C++20 Memory Model
The C++ memory model as revised for C++20. It adopts the repaired sequential-consistency semantics of Lahav et al. (P0668), strengthening seq_cst atomics and fences so the broken IRIW / SC-fence behaviours of C++11/14/17 become forbidden; and it weakens release sequences (P0982) so that only RMWs — not later relaxed stores by the same thread — continue them. It still does not resolve the thin-air problem, so out-of-thin-air reads remain (unlike RC11). The seq_cst strengthening and the release-sequence weakening pull in opposite directions, leaving C++20 incomparable with the original C11/C++11 model and strictly weaker than RC11. This is also the model Rust normatively adopts for core::sync::atomic: the shipped Rust atomics model is C++20 (not full RC11 — see ORC11, the stronger operational RC11 used to verify Rust's standard library).
Ordering relationships
- Strictly weaker than
- Repaired C11 (RC11) — C++20 adopts RC11's repaired SC (P0668) but, unlike RC11, does not adopt the no-thin-air axiom acyclic(po ∪ rf): it still permits out-of-thin-air / plain load-buffering reads that RC11 forbids. So RC11 is strictly stronger.
- Incomparable with
- C11/C++11 Memory Model — Two-sided: C++20's repaired seq_cst (P0668) forbids the IRIW/SC-fence behaviour that C11/C++11/14/17 allow, while C++20's weakened release sequences (P0982 — only RMWs continue a release sequence) allow a synchronisation outcome C11 forbids. Neither contains the other.
References
- Hans-J. Boehm, Olivier Giroux, Viktor Vafeiadis. P0668R5: Revising the C++ Memory Model. ISO/IEC JTC1/SC22/WG21, 2018.

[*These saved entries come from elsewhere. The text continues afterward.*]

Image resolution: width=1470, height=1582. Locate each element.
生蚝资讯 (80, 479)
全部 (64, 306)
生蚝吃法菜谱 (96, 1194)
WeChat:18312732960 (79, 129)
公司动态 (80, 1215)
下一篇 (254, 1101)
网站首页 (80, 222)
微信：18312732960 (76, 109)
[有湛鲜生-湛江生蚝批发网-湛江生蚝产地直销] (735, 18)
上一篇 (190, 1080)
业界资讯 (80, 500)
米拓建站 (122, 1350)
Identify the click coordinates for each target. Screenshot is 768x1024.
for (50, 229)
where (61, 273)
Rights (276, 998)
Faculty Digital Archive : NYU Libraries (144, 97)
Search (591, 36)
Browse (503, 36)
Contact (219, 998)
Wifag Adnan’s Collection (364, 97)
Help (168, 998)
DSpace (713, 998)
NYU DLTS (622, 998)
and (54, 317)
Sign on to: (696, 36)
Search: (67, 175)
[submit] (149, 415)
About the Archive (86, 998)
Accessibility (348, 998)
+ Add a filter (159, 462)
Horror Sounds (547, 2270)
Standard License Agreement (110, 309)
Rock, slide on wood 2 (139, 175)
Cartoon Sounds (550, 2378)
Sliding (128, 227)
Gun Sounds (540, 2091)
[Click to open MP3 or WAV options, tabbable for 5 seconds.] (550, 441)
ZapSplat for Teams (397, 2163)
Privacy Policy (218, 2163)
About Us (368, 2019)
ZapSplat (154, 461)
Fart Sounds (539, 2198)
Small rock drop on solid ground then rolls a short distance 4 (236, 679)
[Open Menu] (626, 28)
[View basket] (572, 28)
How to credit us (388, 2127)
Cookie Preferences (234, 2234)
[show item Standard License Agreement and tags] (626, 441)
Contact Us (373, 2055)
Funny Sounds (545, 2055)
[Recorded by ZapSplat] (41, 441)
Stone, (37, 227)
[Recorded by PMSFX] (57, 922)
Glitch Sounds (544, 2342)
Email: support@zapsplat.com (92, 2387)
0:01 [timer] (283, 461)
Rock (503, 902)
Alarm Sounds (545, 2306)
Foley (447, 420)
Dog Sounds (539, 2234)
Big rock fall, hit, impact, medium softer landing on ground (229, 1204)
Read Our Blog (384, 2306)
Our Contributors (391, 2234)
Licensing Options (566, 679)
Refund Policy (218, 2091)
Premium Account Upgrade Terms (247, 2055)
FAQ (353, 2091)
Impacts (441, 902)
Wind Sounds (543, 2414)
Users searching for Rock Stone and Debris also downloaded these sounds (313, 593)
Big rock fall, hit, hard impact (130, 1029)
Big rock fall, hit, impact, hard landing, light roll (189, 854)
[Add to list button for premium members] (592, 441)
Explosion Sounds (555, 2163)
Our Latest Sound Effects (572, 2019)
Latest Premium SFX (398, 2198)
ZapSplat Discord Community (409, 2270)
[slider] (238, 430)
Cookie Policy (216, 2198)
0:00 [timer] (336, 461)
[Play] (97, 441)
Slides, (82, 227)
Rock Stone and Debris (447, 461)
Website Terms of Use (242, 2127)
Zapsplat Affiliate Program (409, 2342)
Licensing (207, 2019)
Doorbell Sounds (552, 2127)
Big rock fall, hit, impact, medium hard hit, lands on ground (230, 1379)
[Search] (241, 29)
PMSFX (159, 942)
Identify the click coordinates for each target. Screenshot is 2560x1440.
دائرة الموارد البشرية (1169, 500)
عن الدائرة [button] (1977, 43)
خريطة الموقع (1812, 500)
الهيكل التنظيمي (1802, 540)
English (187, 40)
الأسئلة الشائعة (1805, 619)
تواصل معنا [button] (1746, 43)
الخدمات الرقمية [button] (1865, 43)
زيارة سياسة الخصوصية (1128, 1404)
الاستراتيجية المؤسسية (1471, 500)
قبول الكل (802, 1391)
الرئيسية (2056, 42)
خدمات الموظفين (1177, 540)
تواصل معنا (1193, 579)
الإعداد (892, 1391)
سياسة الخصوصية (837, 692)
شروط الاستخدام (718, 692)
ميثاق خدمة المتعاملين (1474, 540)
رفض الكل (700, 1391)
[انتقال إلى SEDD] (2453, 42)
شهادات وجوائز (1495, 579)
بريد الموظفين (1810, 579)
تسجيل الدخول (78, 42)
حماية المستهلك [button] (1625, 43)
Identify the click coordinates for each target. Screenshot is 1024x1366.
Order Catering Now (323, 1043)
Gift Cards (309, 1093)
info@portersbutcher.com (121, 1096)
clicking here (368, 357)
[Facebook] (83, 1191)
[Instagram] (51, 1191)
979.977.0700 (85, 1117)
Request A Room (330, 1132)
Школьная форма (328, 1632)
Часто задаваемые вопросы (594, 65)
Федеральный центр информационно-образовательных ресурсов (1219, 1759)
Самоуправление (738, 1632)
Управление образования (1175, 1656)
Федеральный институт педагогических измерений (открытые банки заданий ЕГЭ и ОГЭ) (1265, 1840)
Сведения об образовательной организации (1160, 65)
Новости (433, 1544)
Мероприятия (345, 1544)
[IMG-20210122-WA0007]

- Hans-J. Boehm. P0982R1: Weaken Release Sequences. ISO/IEC JTC1/SC22/WG21, 2018.
- Ori Lahav, Viktor Vafeiadis, Jeehoon Kang, Chung-Kil Hur, Derek Dreyer. Repairing Sequential Consistency in C/C++11. PLDI 2017, 2017. doi:10.1145/3062341.3062352
- ISO/IEC. ISO/IEC 14882:2020 — Programming Language C++. ISO Standard, 2020.